IU School of Medicine strives to address burnout, mental health stressors and gender inequities faced by emergency medicine physicians.
Matt Rutz walks down a hospital hallway filled with hospital beds on wheels. He is wearing dark blue scrubs.

INSIDE A RADIO DISPATCH room, Matt Rutz, MD, sat patiently as gentle static filled the air. An emergency physician, he was waiting for a voice telling him if a 62-year-old woman who had taken a volatile mixture of narcotics and alcohol would be coming to see him at Sidney & Lois Eskenazi Hospital.

Finally, the crackling voice of a paramedic piped up. "She's made multiple suicidal comments to her son,” the medic said. “She wanted to die, and she wanted him to come over and hold her." Yet, the woman's heart rate, blood pressure, and oxygen levels were normal. And the medic relayed this: She doesn’t want to be trucked to the ER.

Rutz's eyes grew wide. He shook his head in slight exasperation. While disconcerting, the woman's behavior and condition didn’t clear the bar for Indianapolis police to force her to go to the hospital. "I need you to talk to her and make sure she understands the implications of not going to the hospital," the medic said.

Rutz stood up and walked briskly back to the desk at the front of the unit where patients in severe condition receive care. He met Natalie Moore, MD, a second-year resident, with her head tilted and a walkie-talkie pressed to her ear. Only two months into the most brutal stretch of her training, Moore must try to sway a patient she cannot see.

"I hate these," Moore said.

"You carry no risk," Rutz said. "Just try to do your best for the patient."
She pressed a button on the walkie-talkie and spoke slowly. "Can the patient hear me?" Fifteen seconds of silence. Then, the medic gave her a garbled go-ahead. "I would encourage you to come to the hospital so we can take care of the thoughts you're having of harming yourself," Moore said. For 30 seconds, more silence.

Finally, the medic reported: "She's tired and wants to go to bed.”

With the call over, Rutz summoned Moore for a quick sidebar. "We're not on scene to evaluate the situation," he says. "We have to hope they're doing what's right."

Together, on this Sunday overnight shift in October, Rutz and Moore saw more than 25 patients—three from minor car accidents, two with complications from going off dialysis and one man who was faking alcohol withdrawal, tremors and all.

Even the night's highest drama—a man who showed up with a gunshot wound— unfolded calmly. After he was stripped in a shock room, trauma surgeons delivered the good news: the bullet had passed harmlessly through fat tissue in his belly.

"So, I'm good?" he asked.

By 3 a.m., the tide of patients ebbed, enabling Rutz and Moore to quietly update their charts, enter orders, parse CT scans, and leave concise notes for colleagues. At 4:30, Rutz tossed out a question. "Does it feel slow?" he said.

 

Emergency Medicine residents working on charts


WORKING IN AN
emergency room has always been hectic. Stress and burnout are not new. Finding a work-life balance is not easy, said Peter Pang, MD, who chairs the Department of Emergency Medicine at IU School of Medicine. But even among those who know the territory, the past couple of years ratcheted up the strain.

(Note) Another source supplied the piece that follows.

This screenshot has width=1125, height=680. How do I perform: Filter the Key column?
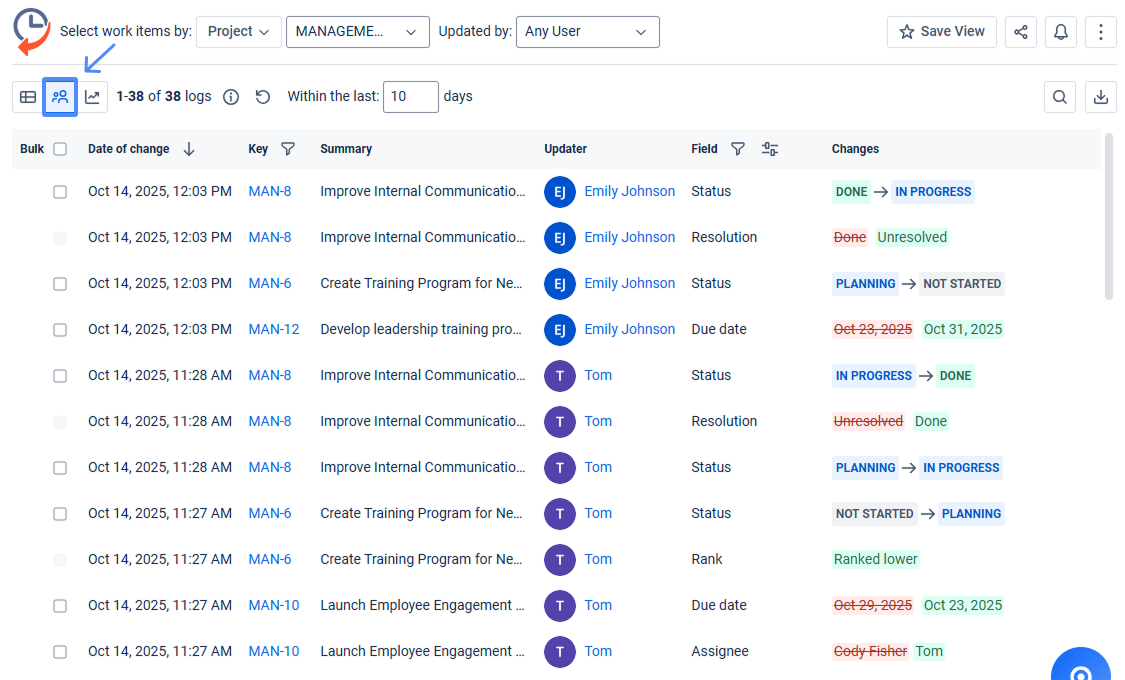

First, there was a pandemic. Waves of gravely ill patients, some of whom couldn’t be saved. Even as it has receded, patient visits increased, with physicians seeing even more patients than before the pandemic. By 2022, 60 percent of emergency physicians reported feeling burned out, a 17-percentage point spike over the previous year.

The vocation instills an unyielding mantra: The sickest patient is in the waiting room, the one yet to be seen. A physician must quickly pivot from running a code in a shock room to treating a patient with a minor cut on their head. There's scant time to take a beat, refocus, and process what they've witnessed.

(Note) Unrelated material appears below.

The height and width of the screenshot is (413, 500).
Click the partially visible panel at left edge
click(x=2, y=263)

"How do you tell a parent their 3-year-old is dead? That's not a normal thing to do," Pang said. “You're also expected to give the next patient your very best. And rightfully so, they deserve our best."

A smooth-functioning emergency department is a marvel of close team coordination among physicians, nurses, techs, specialty consultants, and hospitalists. But national staffing shortages have been felt locally as the demand for patient beds has increased. Teams supporting physicians manage overflow care and wait times tick up.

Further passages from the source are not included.